▶ [What you should do] Copy exactly the lines that run from the line containing "[Eye] (328, 166)" to the end of the material below, both ends included.

===

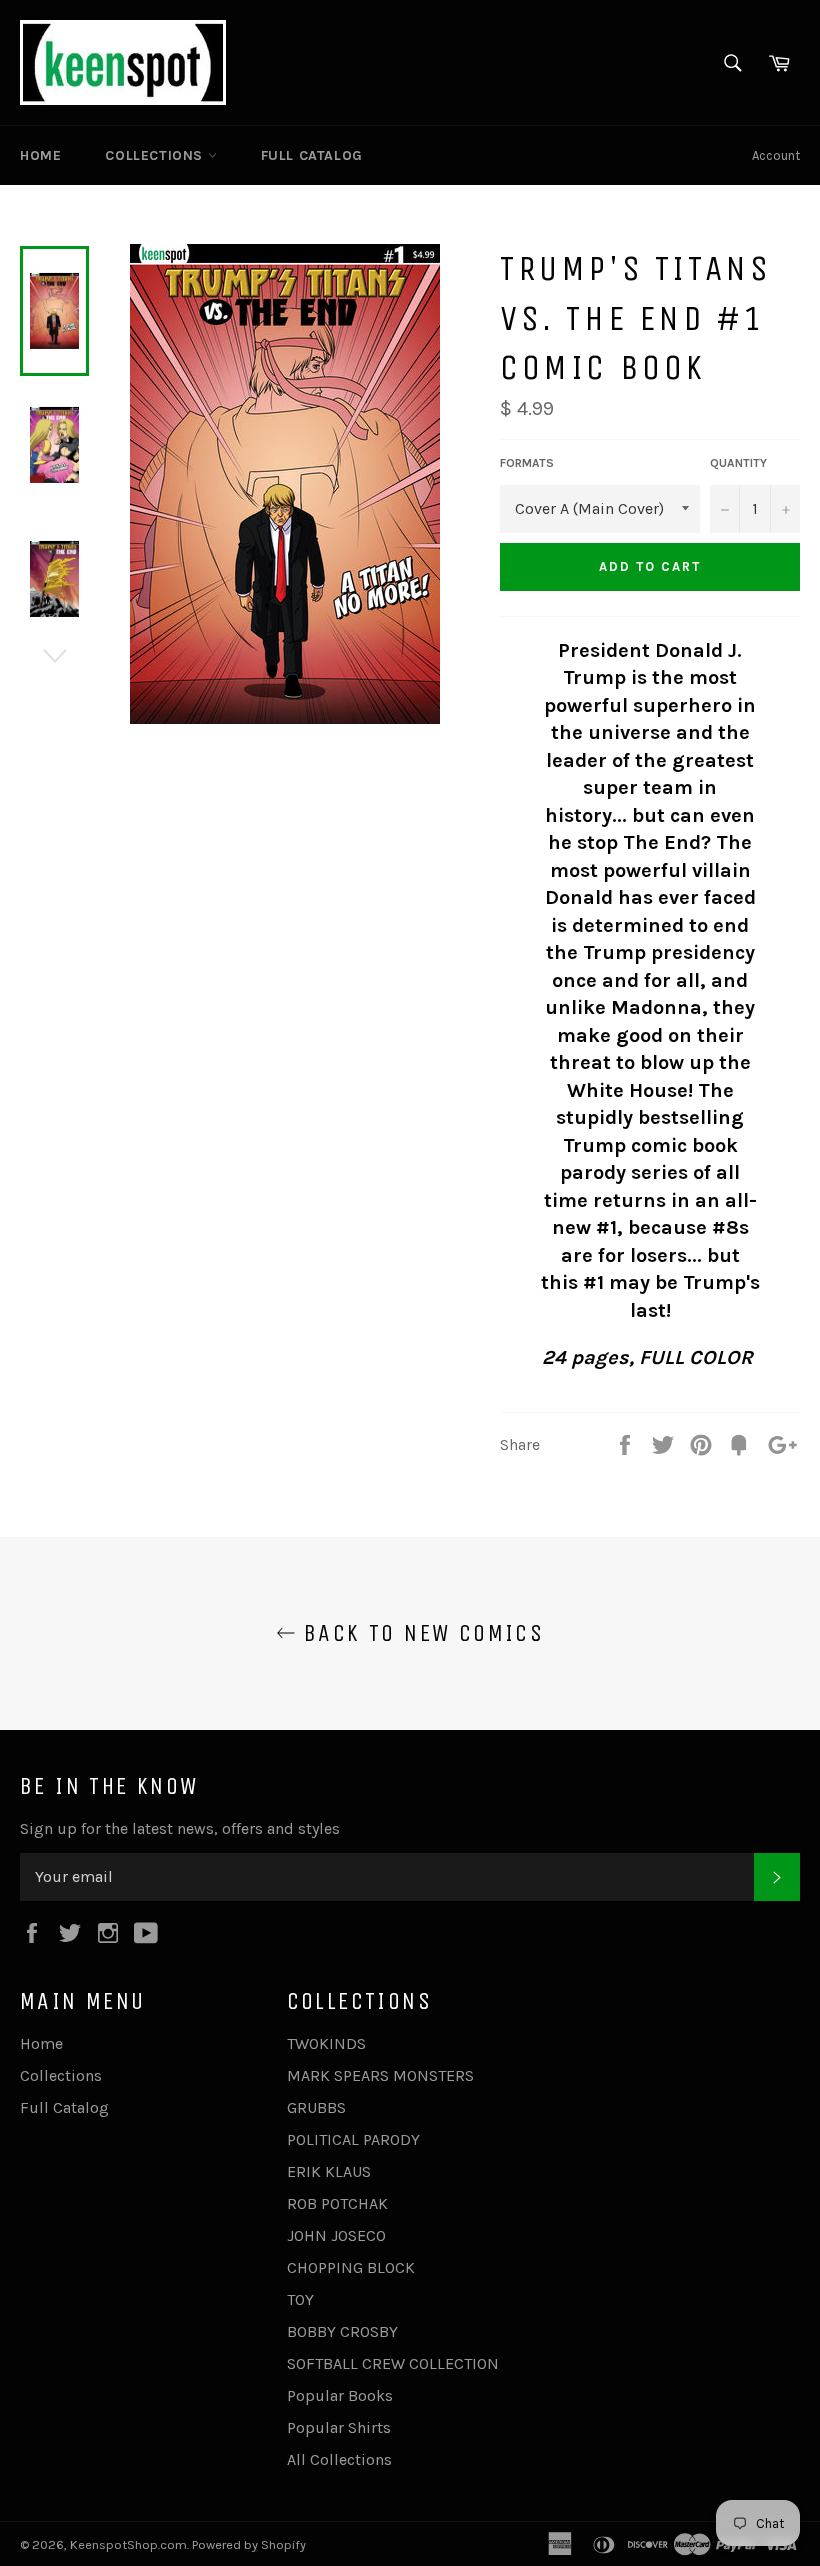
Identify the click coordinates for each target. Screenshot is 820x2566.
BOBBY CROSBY (342, 2331)
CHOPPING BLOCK (351, 2267)
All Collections (339, 2459)
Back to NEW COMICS (420, 1633)
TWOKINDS (326, 2043)
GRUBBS (316, 2107)
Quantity (738, 463)
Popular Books (340, 2395)
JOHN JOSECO (336, 2235)
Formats (527, 463)
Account (776, 155)
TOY (300, 2299)
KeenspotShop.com (128, 2544)
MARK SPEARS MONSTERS (380, 2075)
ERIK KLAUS (329, 2171)
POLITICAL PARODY (353, 2139)
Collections (156, 155)
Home (40, 155)
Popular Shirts (339, 2427)
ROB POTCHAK (337, 2203)
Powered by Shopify (249, 2544)
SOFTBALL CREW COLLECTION (393, 2363)
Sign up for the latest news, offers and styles (180, 1828)
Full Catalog (312, 155)
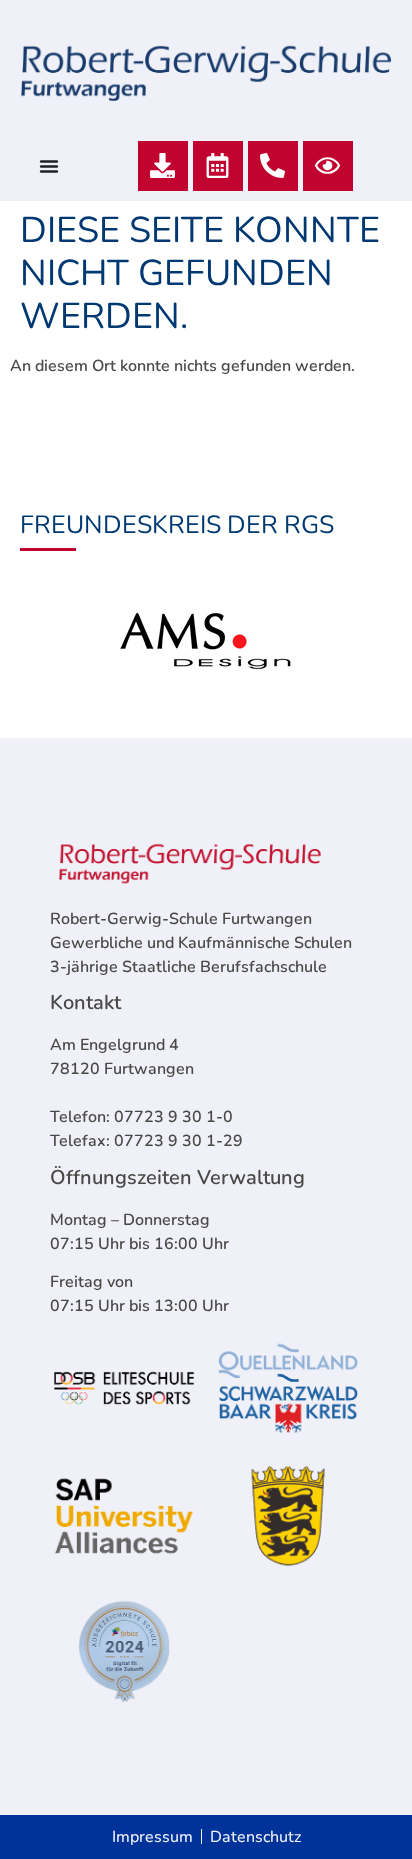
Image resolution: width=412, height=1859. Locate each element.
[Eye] (328, 166)
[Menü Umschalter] (49, 166)
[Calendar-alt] (218, 166)
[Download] (163, 166)
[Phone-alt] (273, 166)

===

▶ [Task solution]
[Eye] (328, 166)
[Menü Umschalter] (49, 166)
[Calendar-alt] (218, 166)
[Download] (163, 166)
[Phone-alt] (273, 166)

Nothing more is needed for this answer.